Data excerpts.
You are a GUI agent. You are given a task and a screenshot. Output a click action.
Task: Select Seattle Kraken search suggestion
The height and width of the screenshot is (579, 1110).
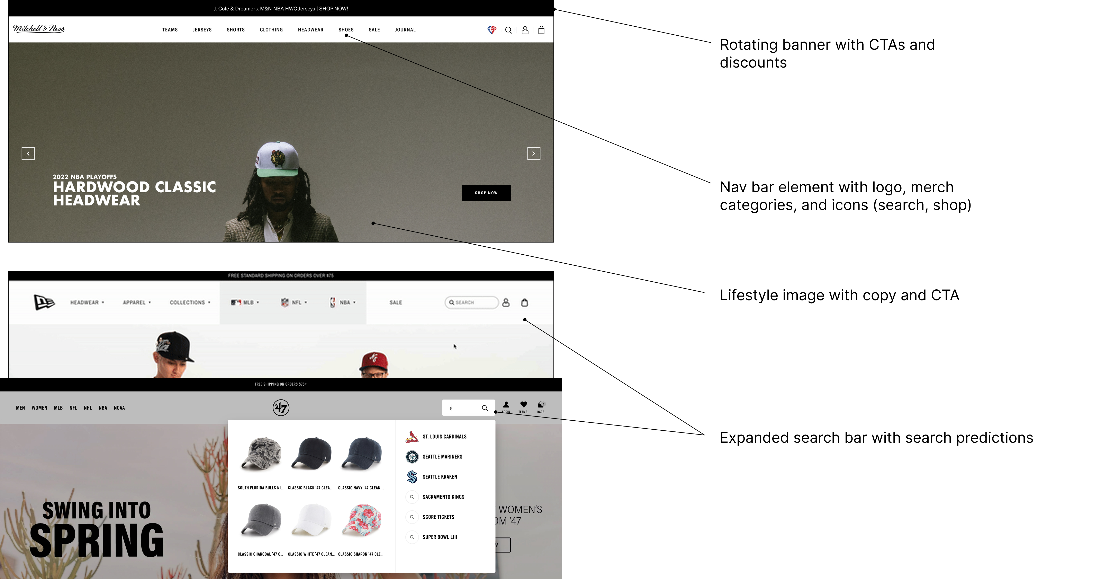[x=440, y=477]
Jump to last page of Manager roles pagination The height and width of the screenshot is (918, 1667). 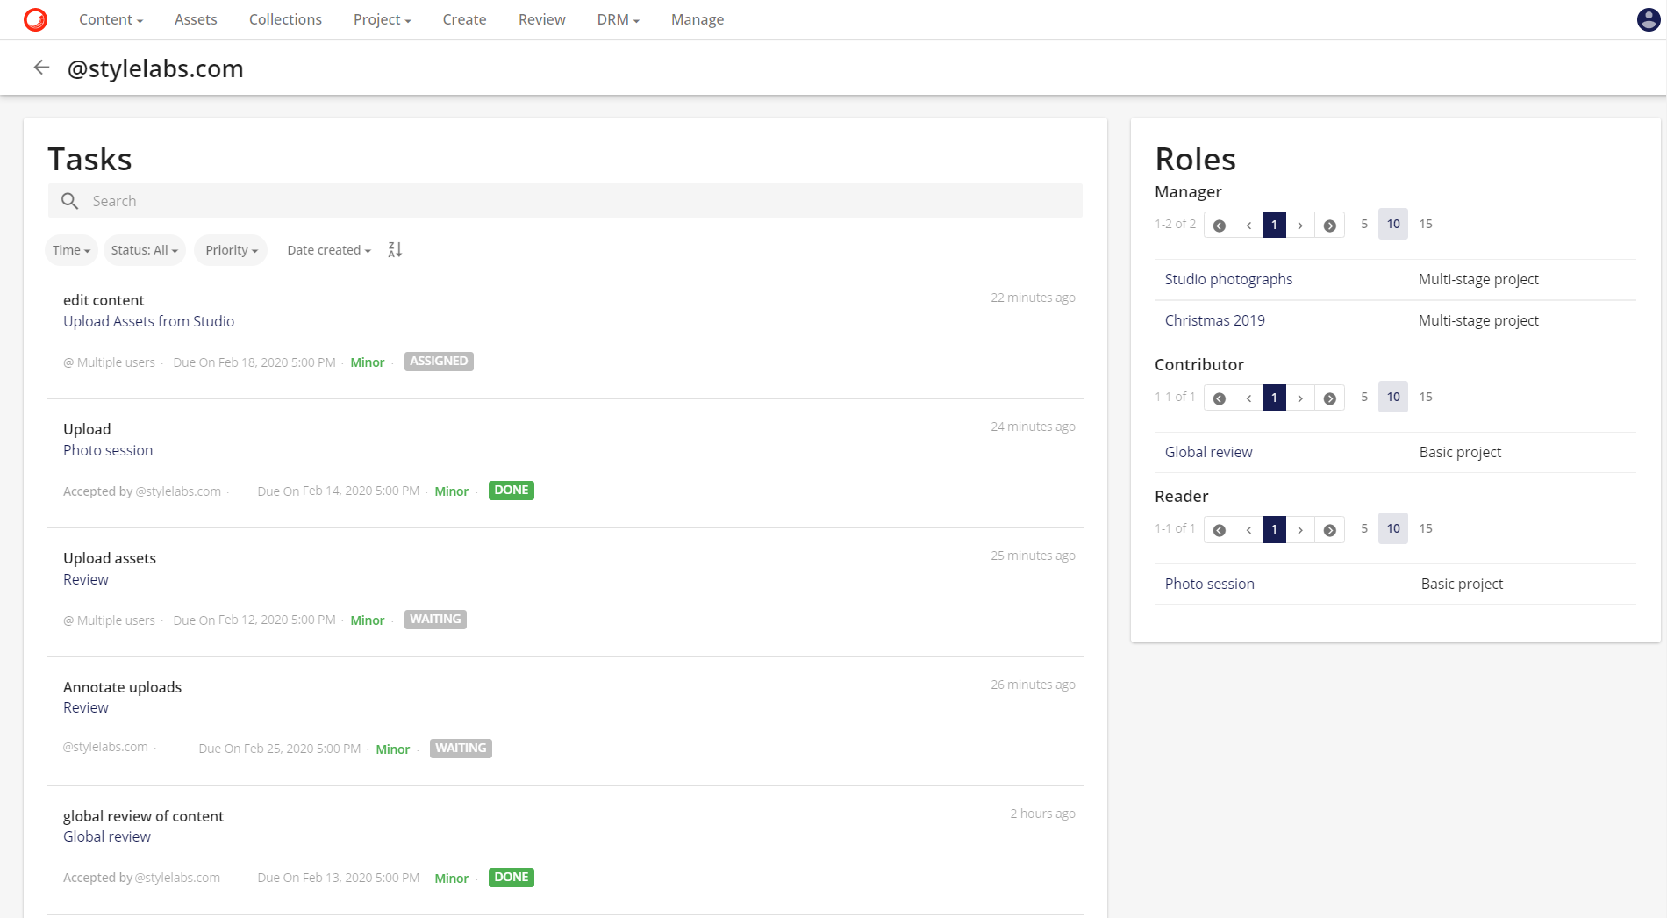1329,225
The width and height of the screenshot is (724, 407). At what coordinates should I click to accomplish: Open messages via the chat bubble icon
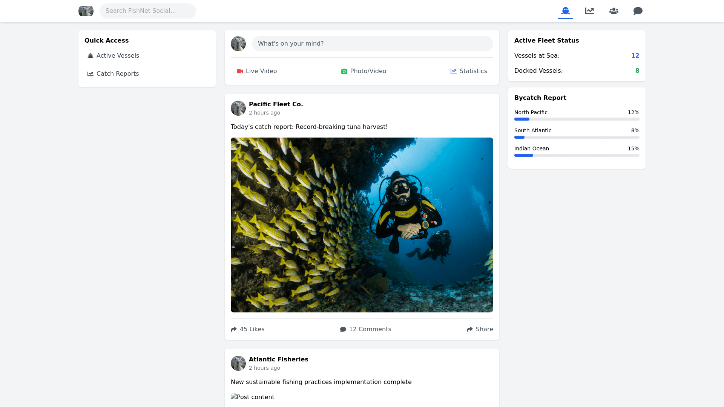pos(638,11)
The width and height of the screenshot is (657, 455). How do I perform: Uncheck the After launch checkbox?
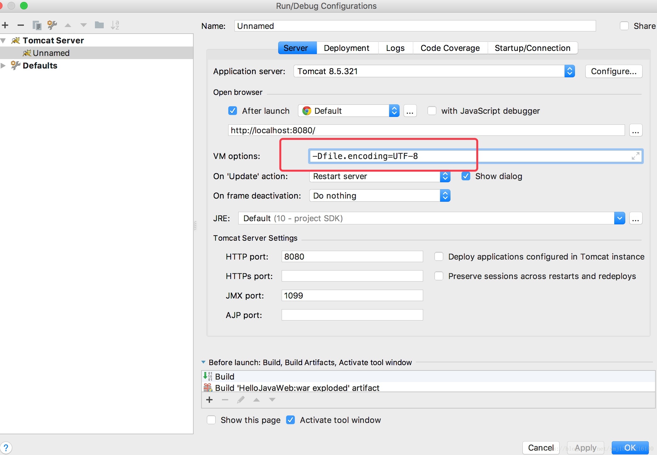tap(233, 111)
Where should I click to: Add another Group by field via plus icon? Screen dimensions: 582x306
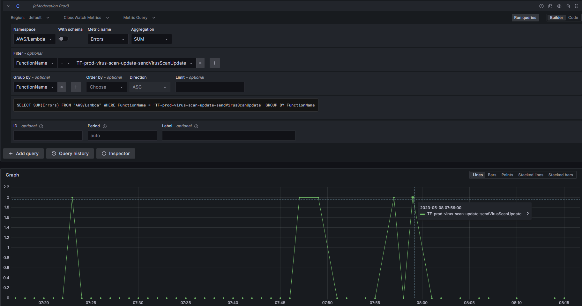coord(76,87)
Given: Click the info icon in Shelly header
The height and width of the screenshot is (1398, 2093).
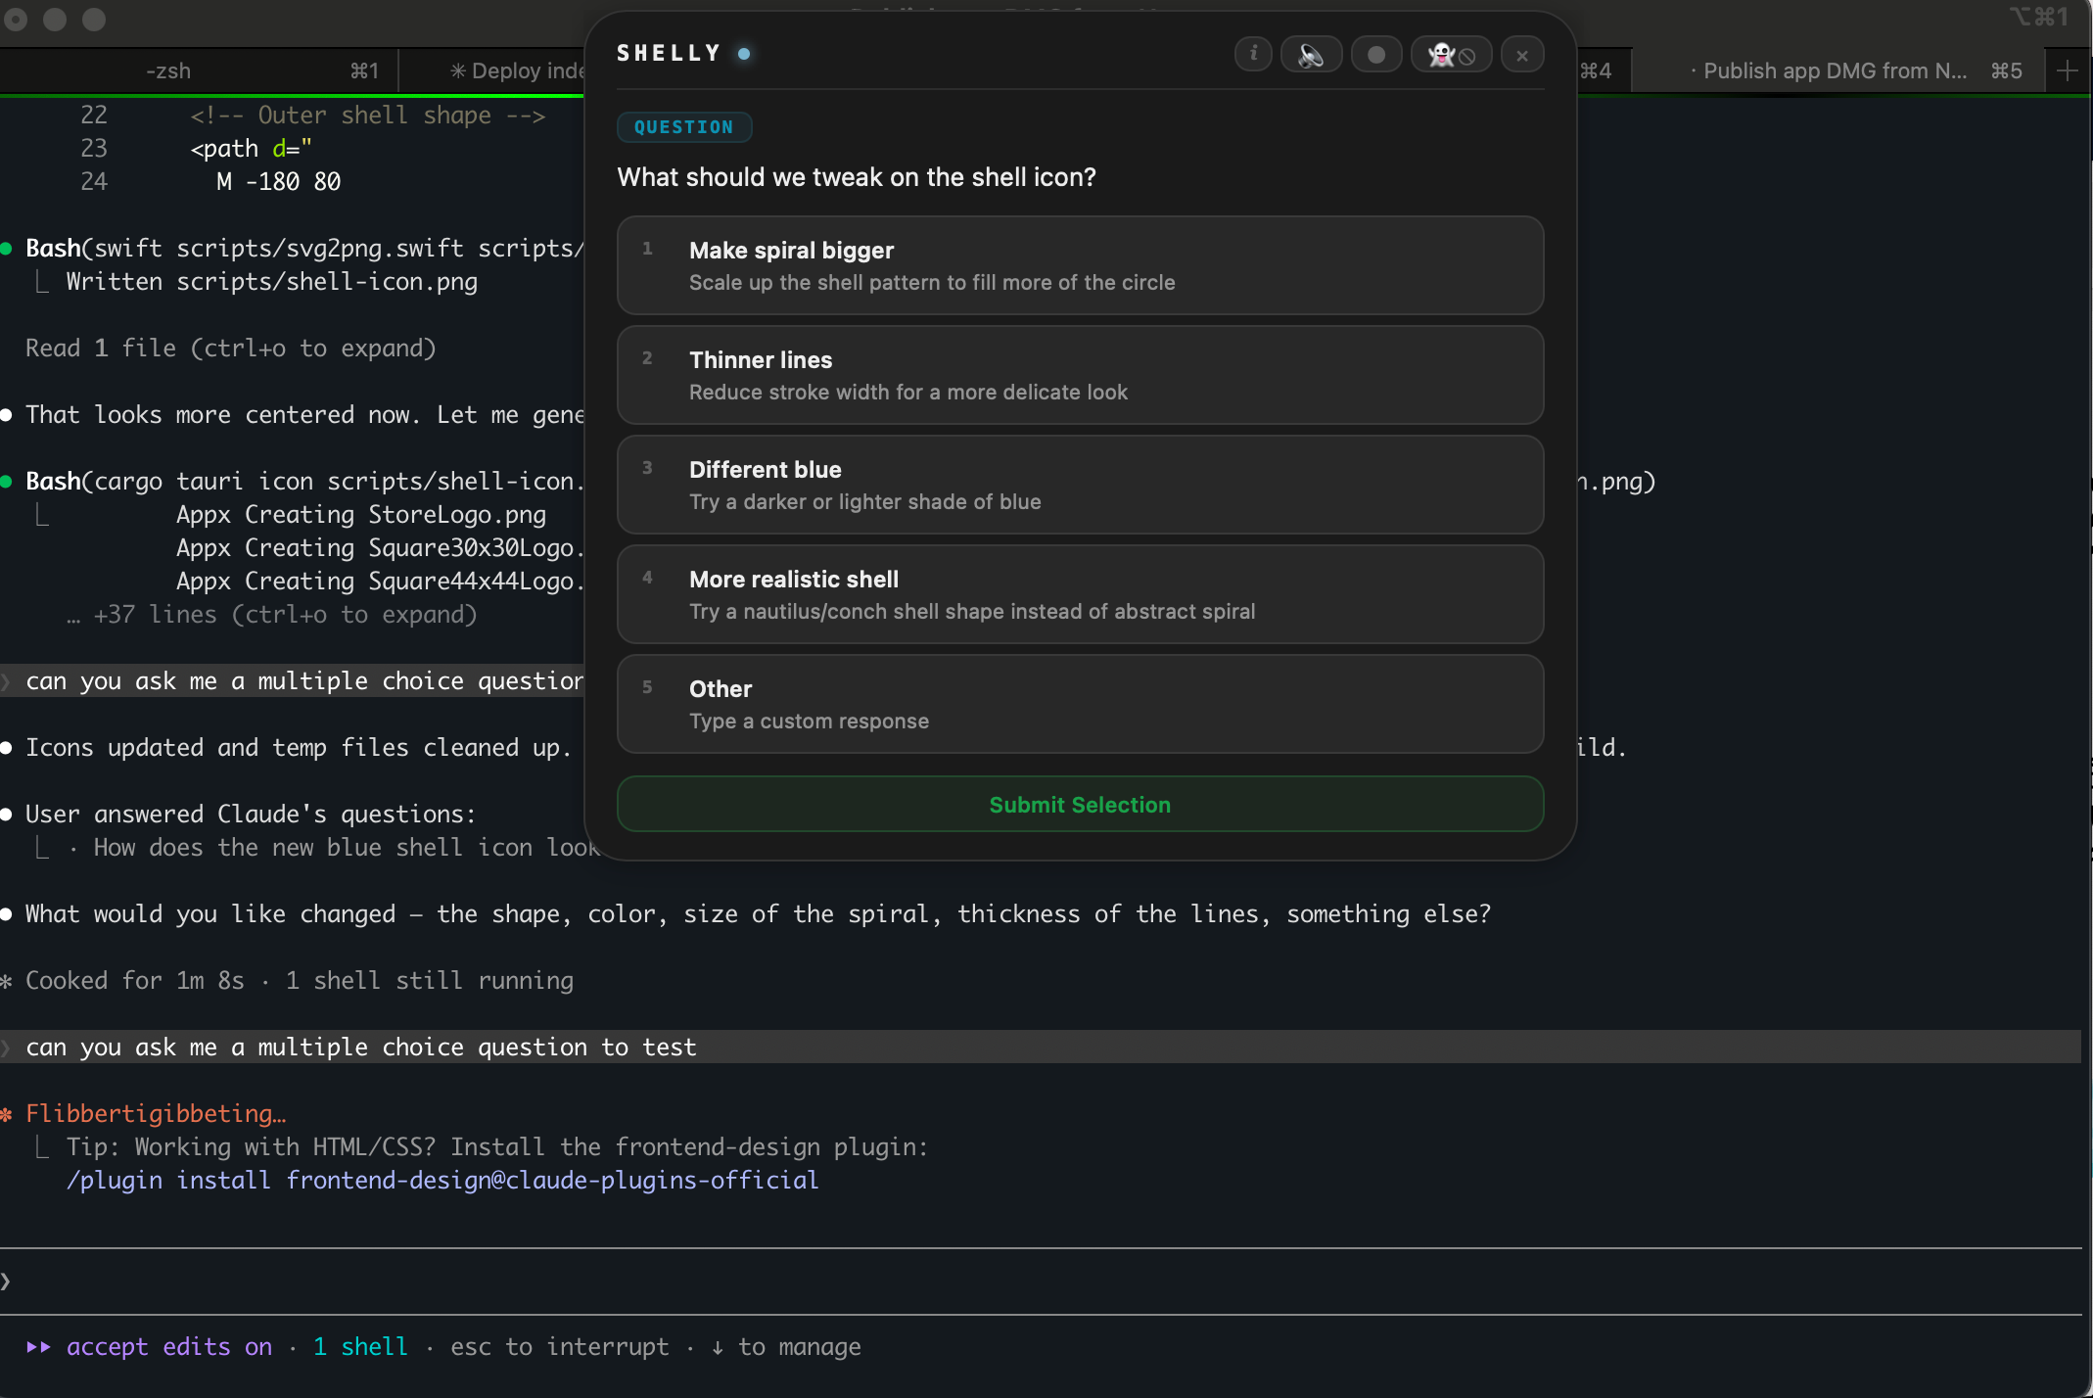Looking at the screenshot, I should point(1253,54).
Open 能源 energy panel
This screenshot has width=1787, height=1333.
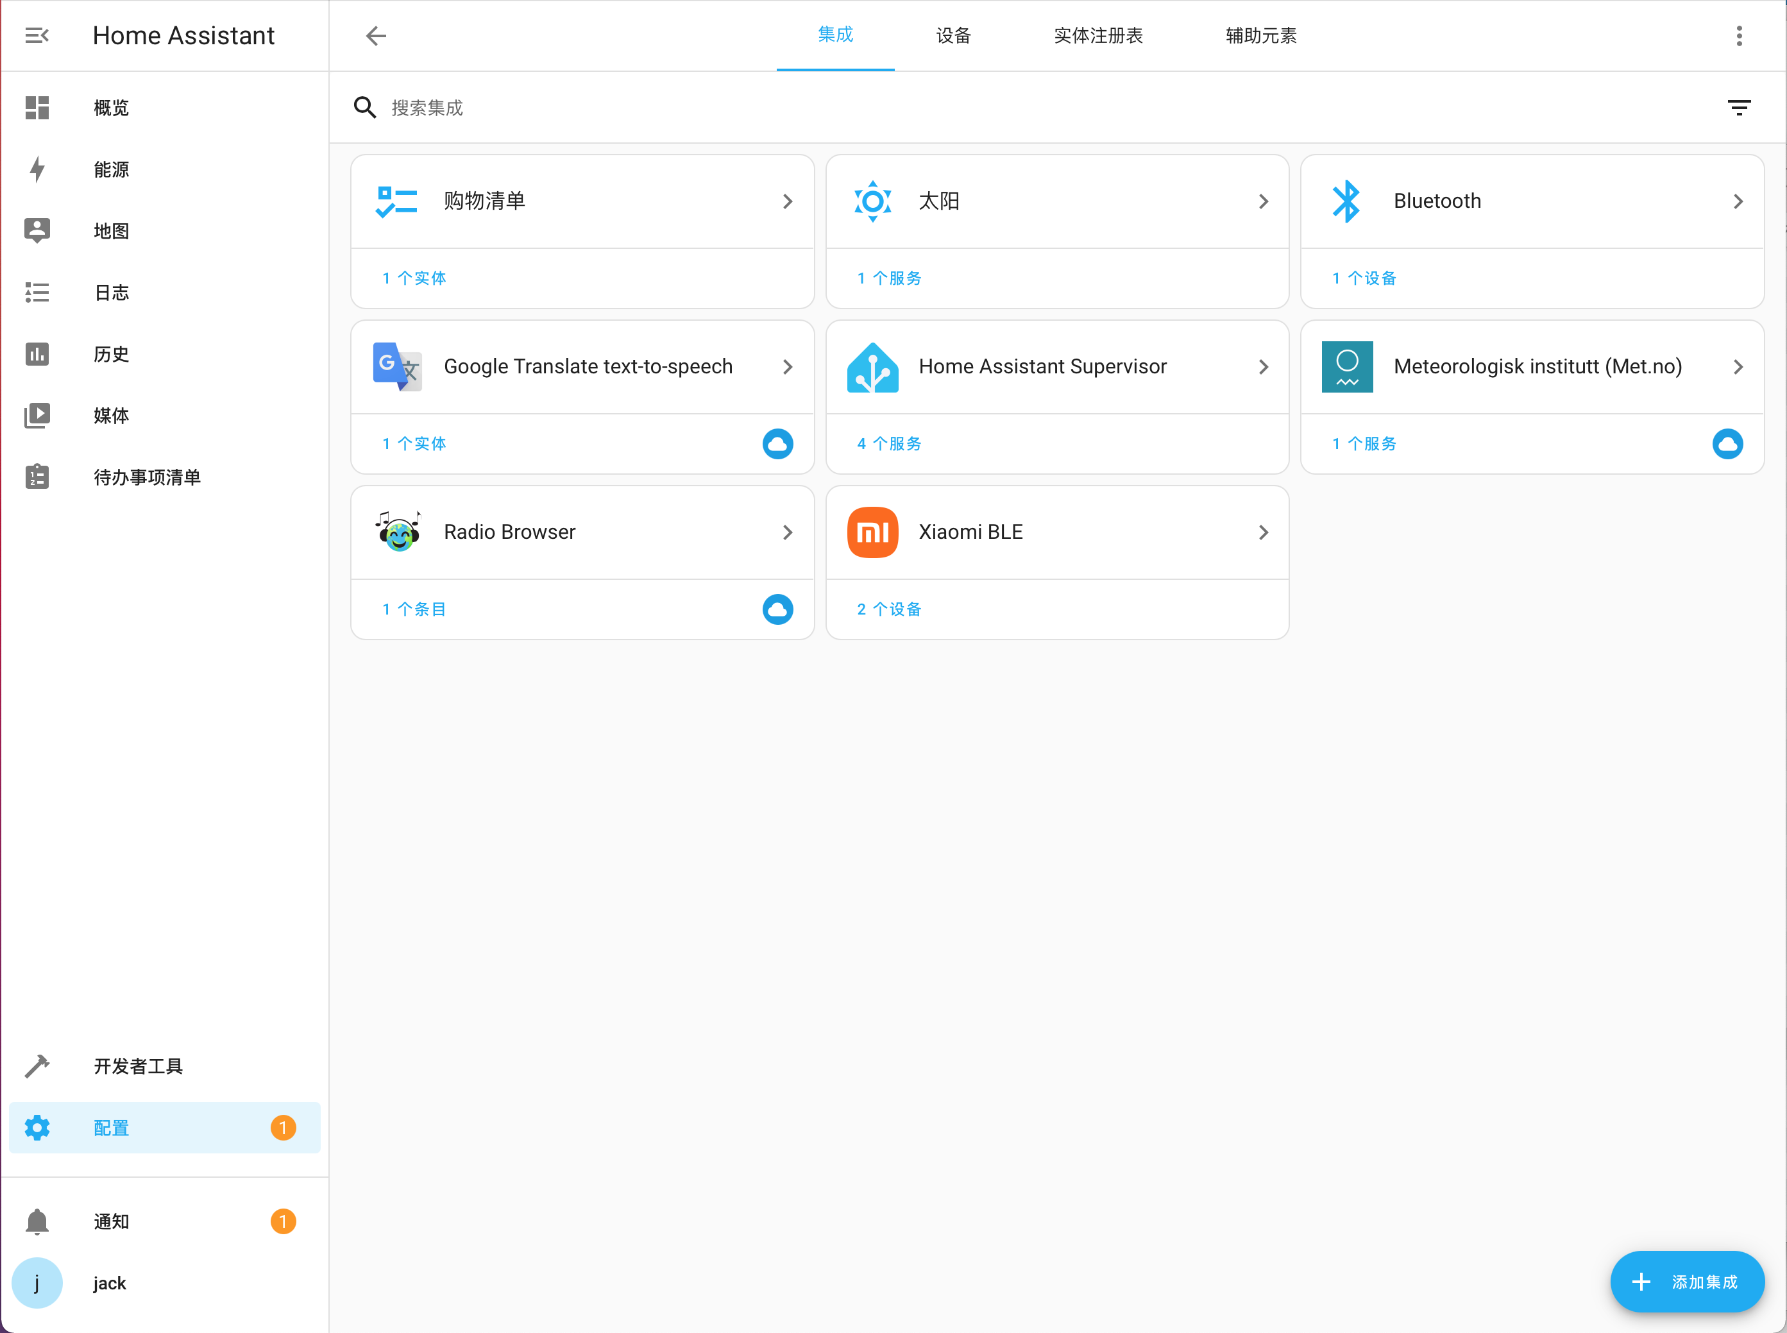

Exercise brief. Write out exactly the lines from the one containing "The width and height of the screenshot is (724, 407)." to the last line of the records above, both included, and leave out any pictures.

Written solution.
The width and height of the screenshot is (724, 407). At what coordinates should I click to accomplish: Open messages via the chat bubble icon
pos(638,11)
The width and height of the screenshot is (657, 455). How do I perform: Uncheck the After launch checkbox?
tap(233, 111)
Where should I click to: Add another Group by field via plus icon? Screen dimensions: 582x306
coord(76,87)
Given: Click the info icon in Shelly header
The height and width of the screenshot is (1398, 2093).
Looking at the screenshot, I should point(1253,54).
Open 能源 energy panel
This screenshot has width=1787, height=1333.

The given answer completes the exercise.